There was one other symptom that I noticed in testing, but that the client did not notice, and would not in their usage of the power supply station, but that did help in narrowing down the problem. If nobody comes up with it in the next day or so, I'll post it, but in the meantime, see if you can either solve the problem without it, or at least start down the road on troubleshooting it and find this symptom on your own. Feel free to ask things like what happens when you turn X on, push button Y, jiggle cables, etc and I'll post back.

--A


----------



## TimMiller

I have had plenty of buzzes come up when lights are dimmed and things like that. I have also ran into an occasional weird problem when people try to talk on the base station. If the belt packs are metal, i have run into other problems of buzzes when you place them on a spotlight or the audio console.


----------



## Andy_Leviss

In this case, it was not dimmer buzz coming in on a ground, although that is a common problem. ClearCom systems are especially notorious for being susceptible to ground hum, particularly since they have a blazing "pin 1 problem" that's a headache w/r/t buzz in any pack I've ever used (maybe finally fixed in the new generation of packs, I'm not sure, but definitely still bad in the RS-501 generation). And, as Tim pointed out, it's far worse with the old style metal packs. In this case, the packs are Production Intercom's BP-1, which is a painted (or otherwise coated?) metal case with rubber feet on the bottom.

This time, it's definitely not lighting/ground related, as it's constant no matter what state the lights are in, and is not at 60 Hz/a harmonic thereof.

I will say that an additional problem I found in this system, although not the primary cause of the problem I described above, is something that is one of the biggest culprits in ClearCom/compatible ground hum issues. Bonus points for anybody who knows/can figure out what that is.


----------



## Andy_Leviss

Here are a couple posts that got lost in the database crash, but that I found copies of in notification e-mails in my inbox:

allthingstheatre said:


> A couple of similar problems I've had with the pin 1 being joined to the plug shell giving an earth loop and the terminator switch not on [if the unit has one] or the terminator o/c


Getting very warm. There were a number of cables in the system that had pin 1 jumped to the shell, but this was not the problem. As for termination, there was no switch, and the power supply metered proper termination coming out of it.

cutlunch said:


> Did the problem occur if you only had one beltpack connected?


Yes.


----------



## David Ashton

OK what was it, it has exactly the symptoms of a termination failure but it's not, so the answer is?


----------



## harry1989

> The client was reporting "buzz" in the system, any time they tried to use it unless a mic was keyed. If the stage manager turned her mic on, the buzz went away, but only at a very specific (and too low) volume setting on her beltpack, turning it up loud enough so she could hear anything resulted in what she described as a "squeal".

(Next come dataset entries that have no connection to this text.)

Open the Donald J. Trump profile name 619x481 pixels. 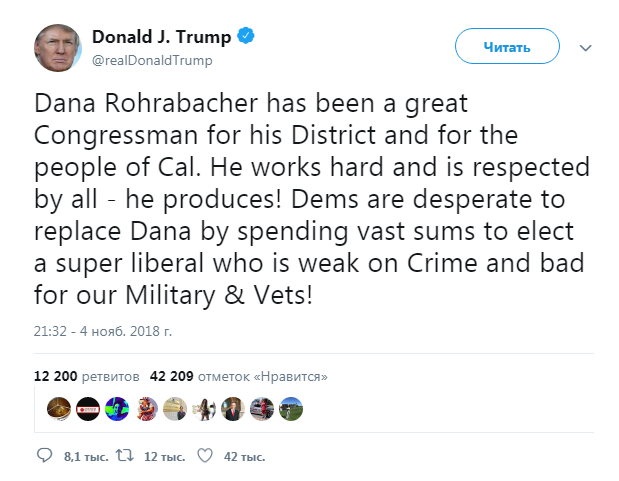point(161,37)
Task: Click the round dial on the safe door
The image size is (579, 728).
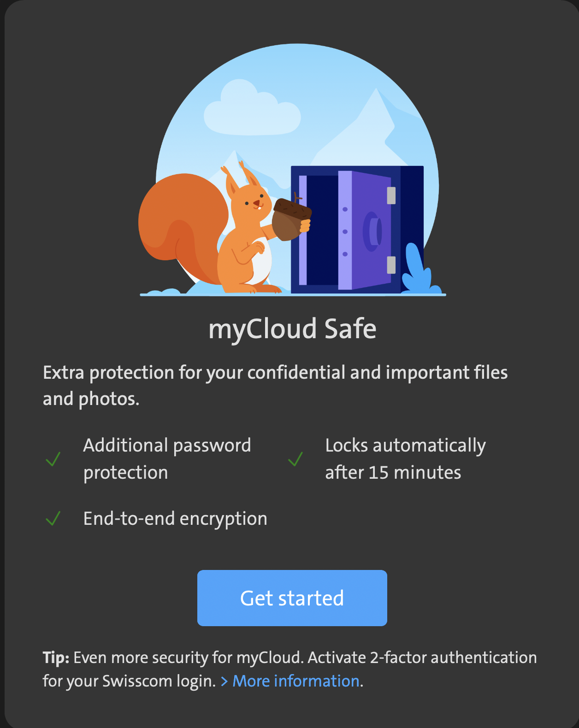Action: (372, 231)
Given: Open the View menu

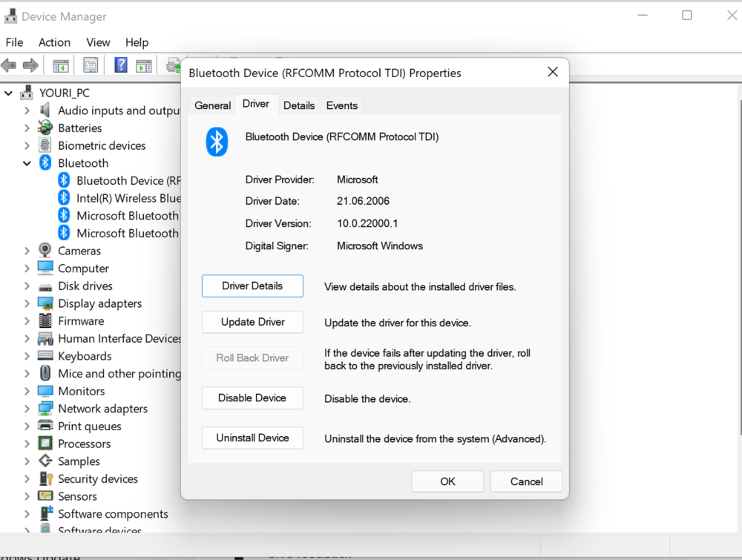Looking at the screenshot, I should (x=98, y=42).
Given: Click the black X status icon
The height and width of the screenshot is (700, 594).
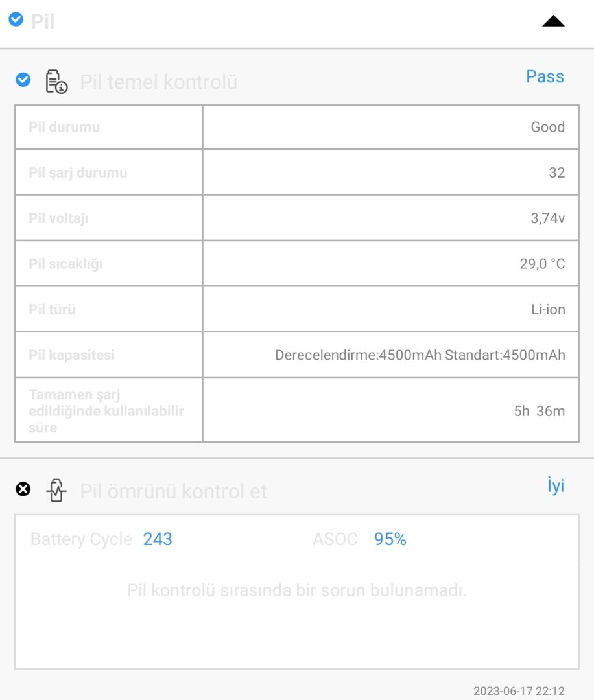Looking at the screenshot, I should pos(23,489).
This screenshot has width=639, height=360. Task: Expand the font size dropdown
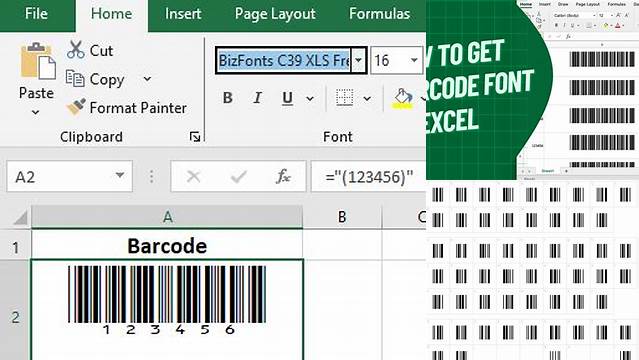point(414,60)
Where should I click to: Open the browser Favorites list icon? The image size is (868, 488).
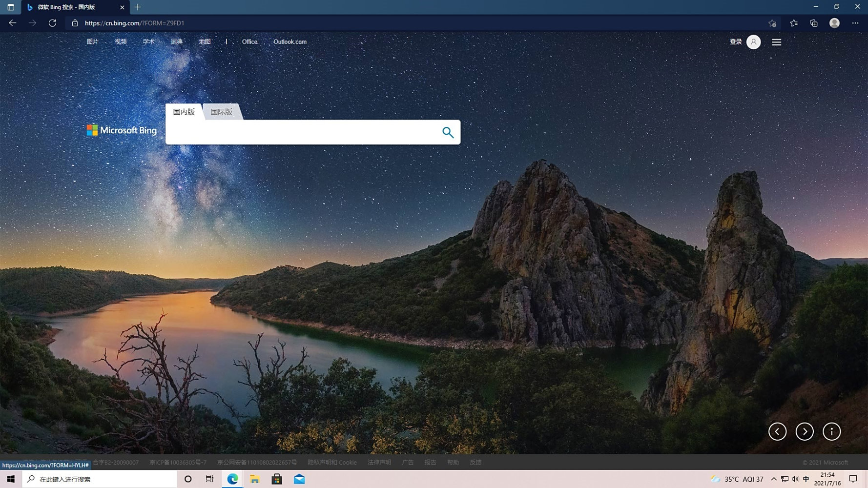point(794,23)
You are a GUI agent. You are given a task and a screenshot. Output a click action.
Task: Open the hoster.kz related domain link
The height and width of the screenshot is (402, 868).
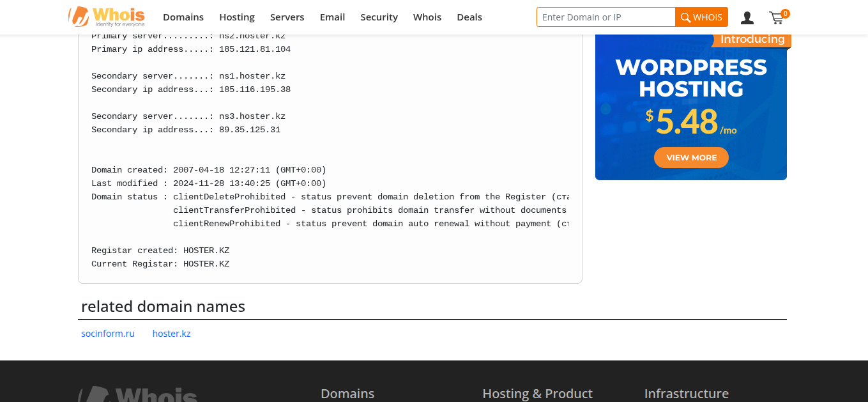coord(171,334)
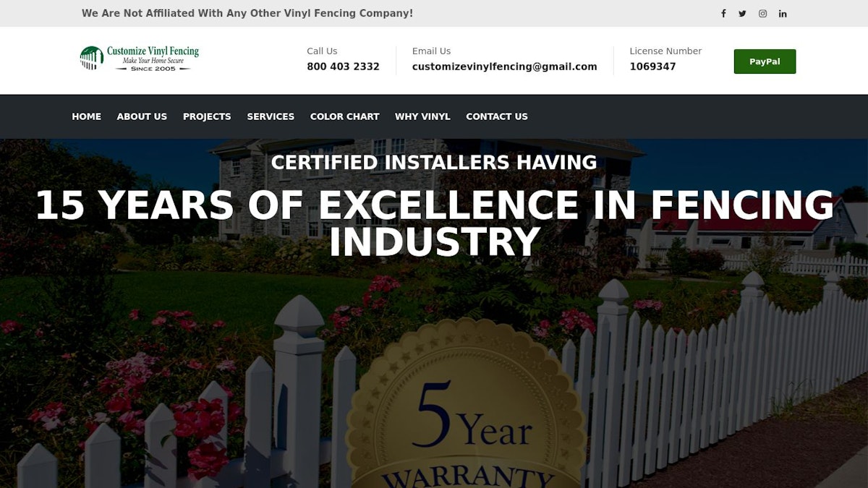
Task: Open the Instagram icon in the top bar
Action: click(762, 13)
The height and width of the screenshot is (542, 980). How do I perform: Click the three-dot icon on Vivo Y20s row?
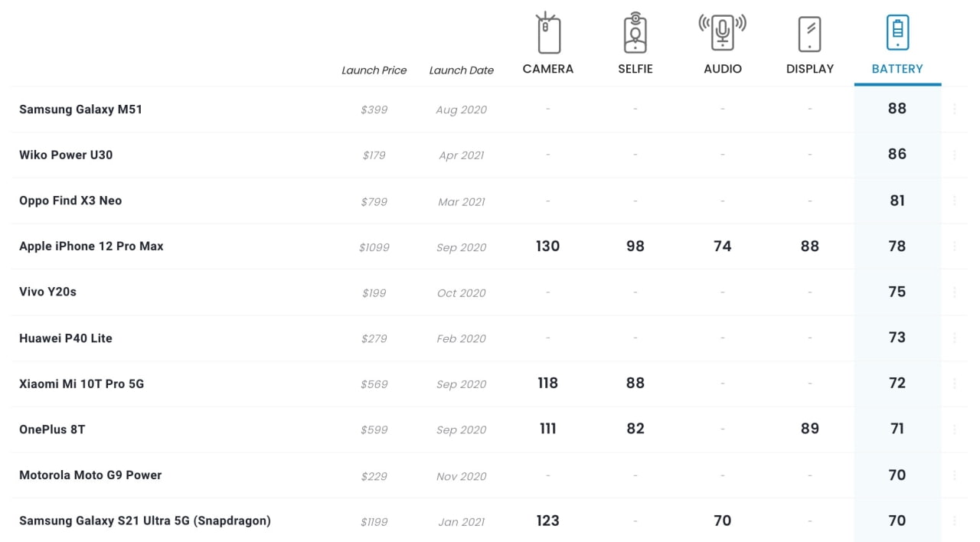tap(954, 292)
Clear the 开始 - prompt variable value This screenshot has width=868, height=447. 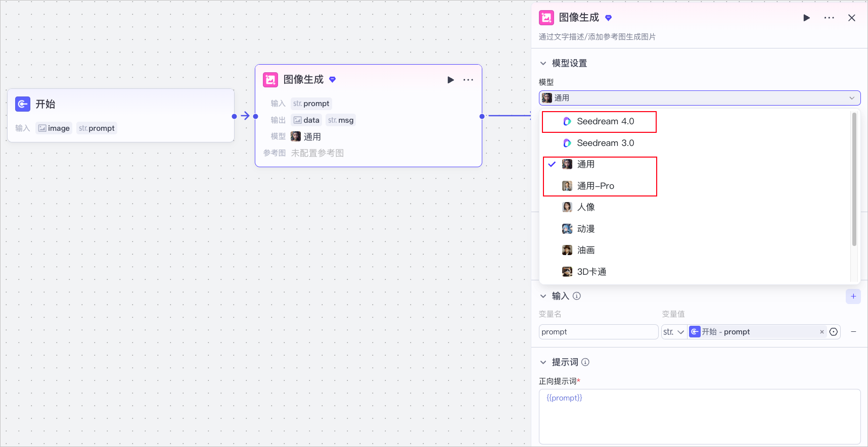tap(822, 332)
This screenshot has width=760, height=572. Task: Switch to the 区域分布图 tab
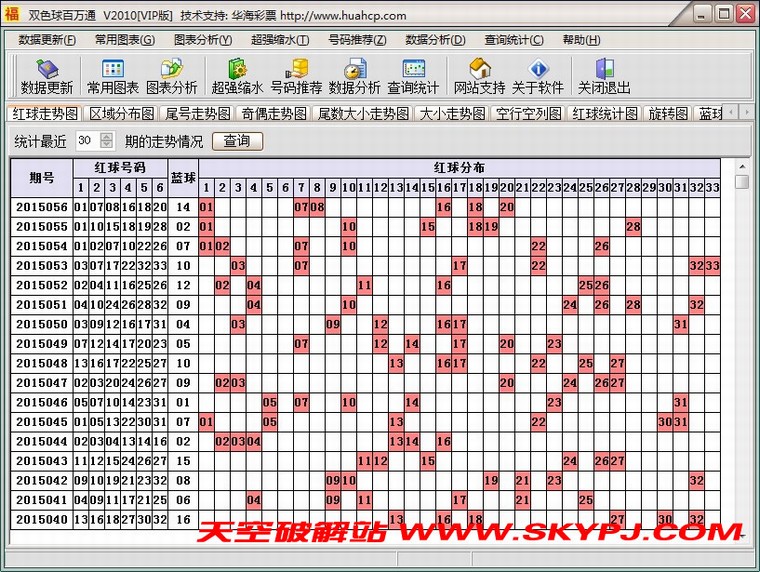tap(121, 114)
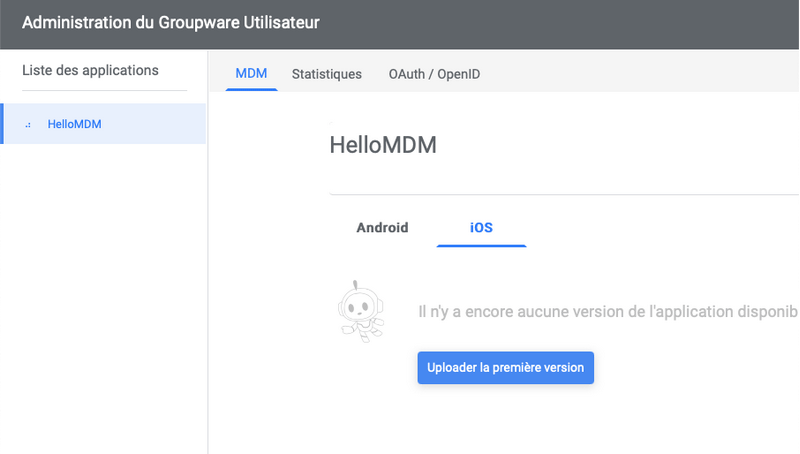
Task: Click the empty-state message about no version
Action: 608,312
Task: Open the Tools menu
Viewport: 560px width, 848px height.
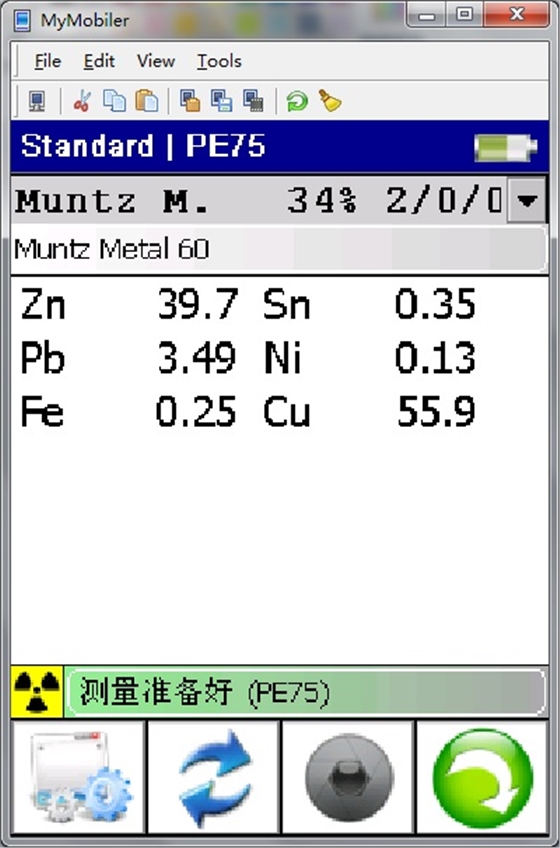Action: point(219,61)
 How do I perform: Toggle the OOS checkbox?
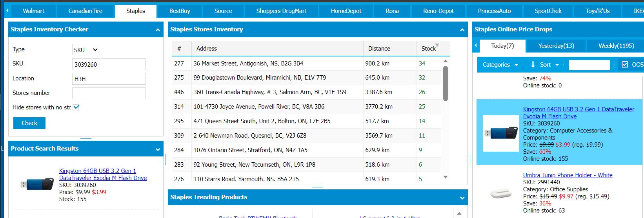(x=625, y=65)
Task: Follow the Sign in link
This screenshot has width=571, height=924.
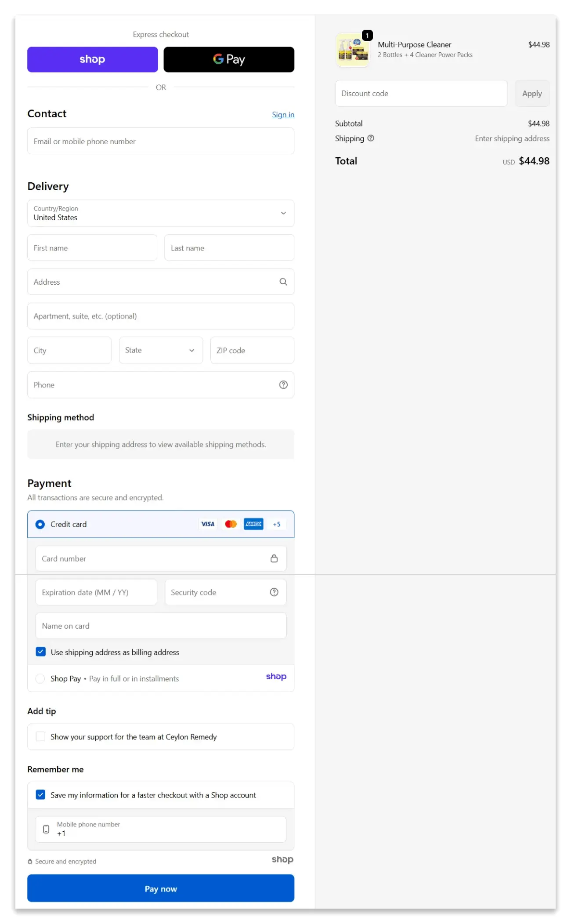Action: 283,115
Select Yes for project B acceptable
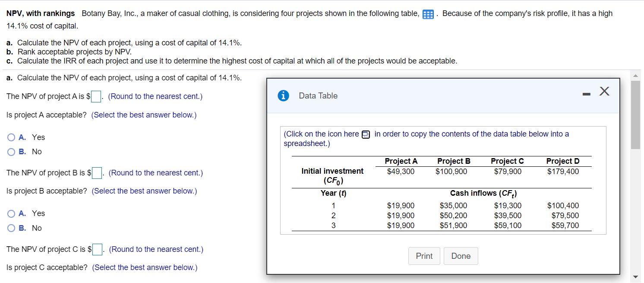Image resolution: width=644 pixels, height=283 pixels. (x=11, y=213)
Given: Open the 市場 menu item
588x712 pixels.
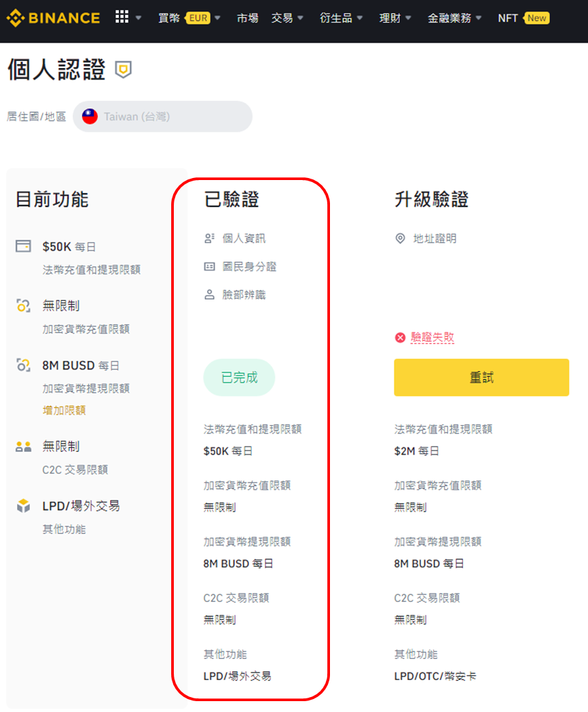Looking at the screenshot, I should (248, 18).
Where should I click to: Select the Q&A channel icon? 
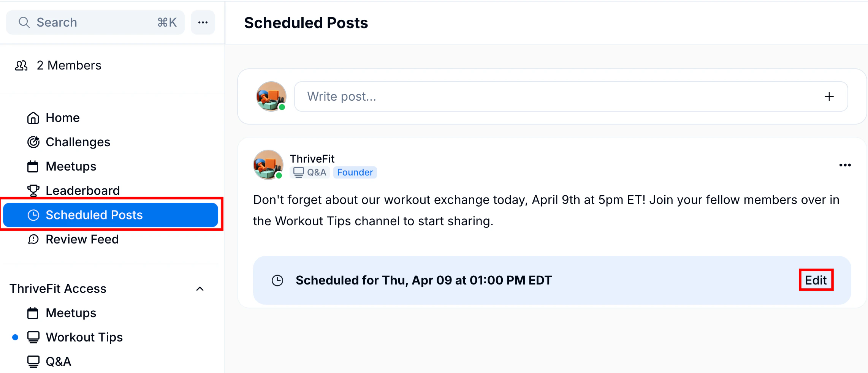[33, 361]
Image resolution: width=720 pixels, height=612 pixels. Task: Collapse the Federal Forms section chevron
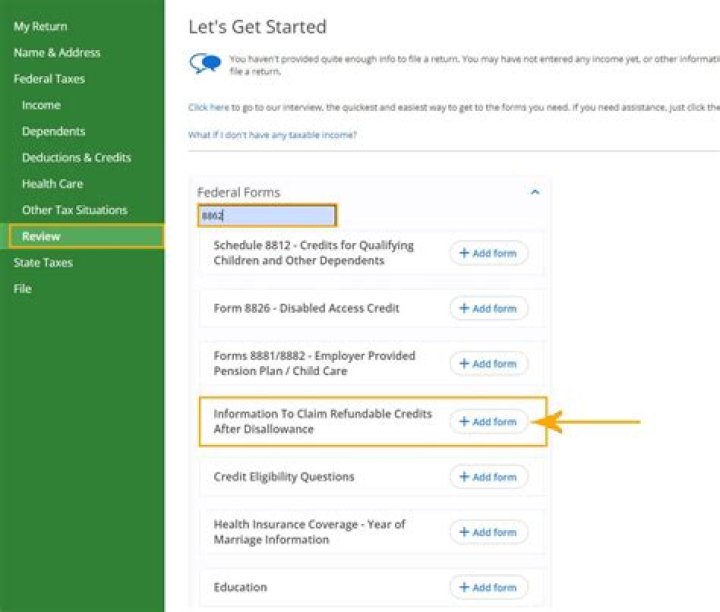535,192
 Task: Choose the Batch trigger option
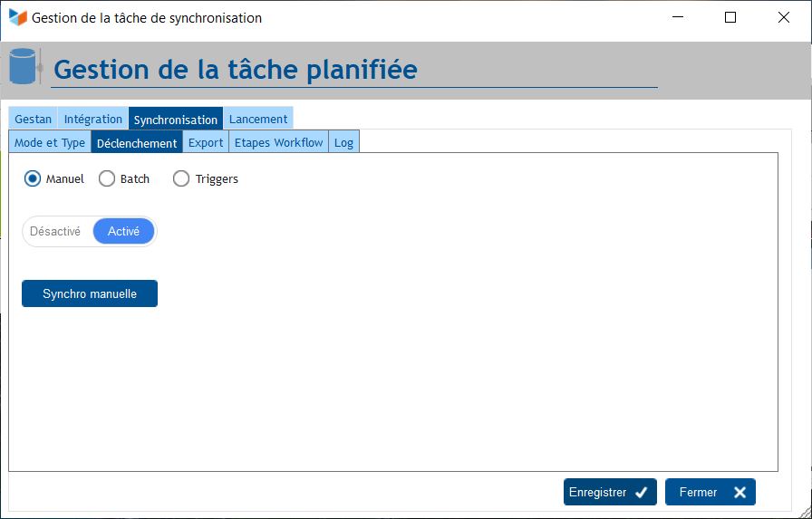(106, 179)
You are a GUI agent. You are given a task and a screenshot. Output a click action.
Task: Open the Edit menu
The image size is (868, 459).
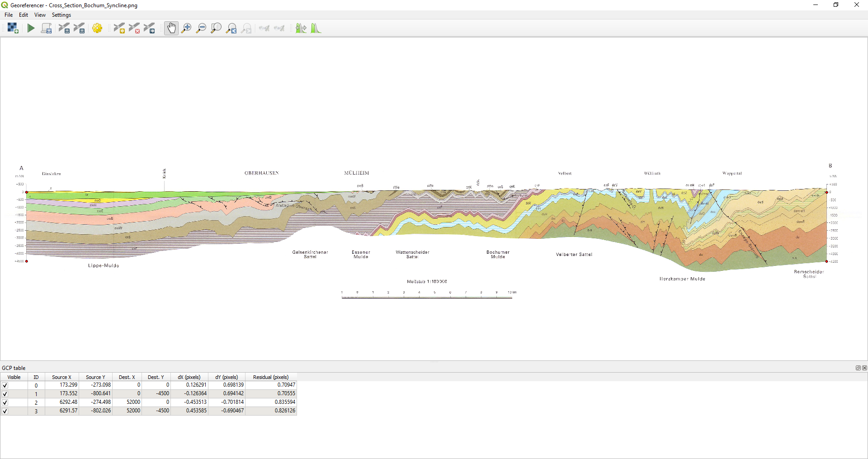[24, 15]
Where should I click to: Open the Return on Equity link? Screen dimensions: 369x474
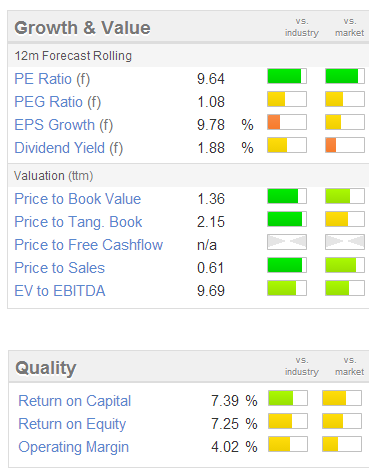72,424
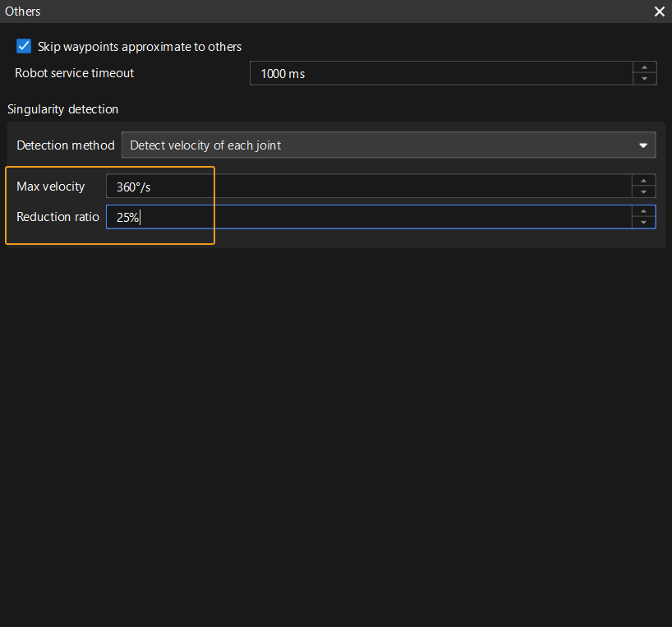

That has happened to myself as well with an intercom with two beltpacks. I had used a similar system in the city with no problems which meant that it was something to do with our intercom system. Was like this for a year until I became Lighting Designer for last years musical. (Lighting Designer was usually seen as the lead of the crew at that point (due to the amount of work they had to put in). Anywhos... I was sick of programming cues so I decided to set up the intercom system for the spots (as it isnt kept up all year)... and decided I would actually have a look at the base station.

Lo and Behold... A Gain button hidden at the back. Pressed in. Did a few tests with two headsets and beltpacks and figured that is what caused the squealing. (feedback from the headset mic to the headset "speakers").

To cut a long story short...see if there is a Gain button/option which has been enabled...causing the squeal. (Yeah I know I coulda just said that...I just wanted to tell a story lol)


----------



## David Ashton

I think you will find the button is a terminator switch, not a gain .


----------



## Andy_Leviss

Here's a bit more to go on, before I give you the solution. As I went through testing, and dug the PSU off the shelf that it was buried on, I noticed that the station, while not having an audio i/o, does have a call light, and that the call light was not lighting up when the beltpacks were signalled, although all of the beltpacks did light up properly.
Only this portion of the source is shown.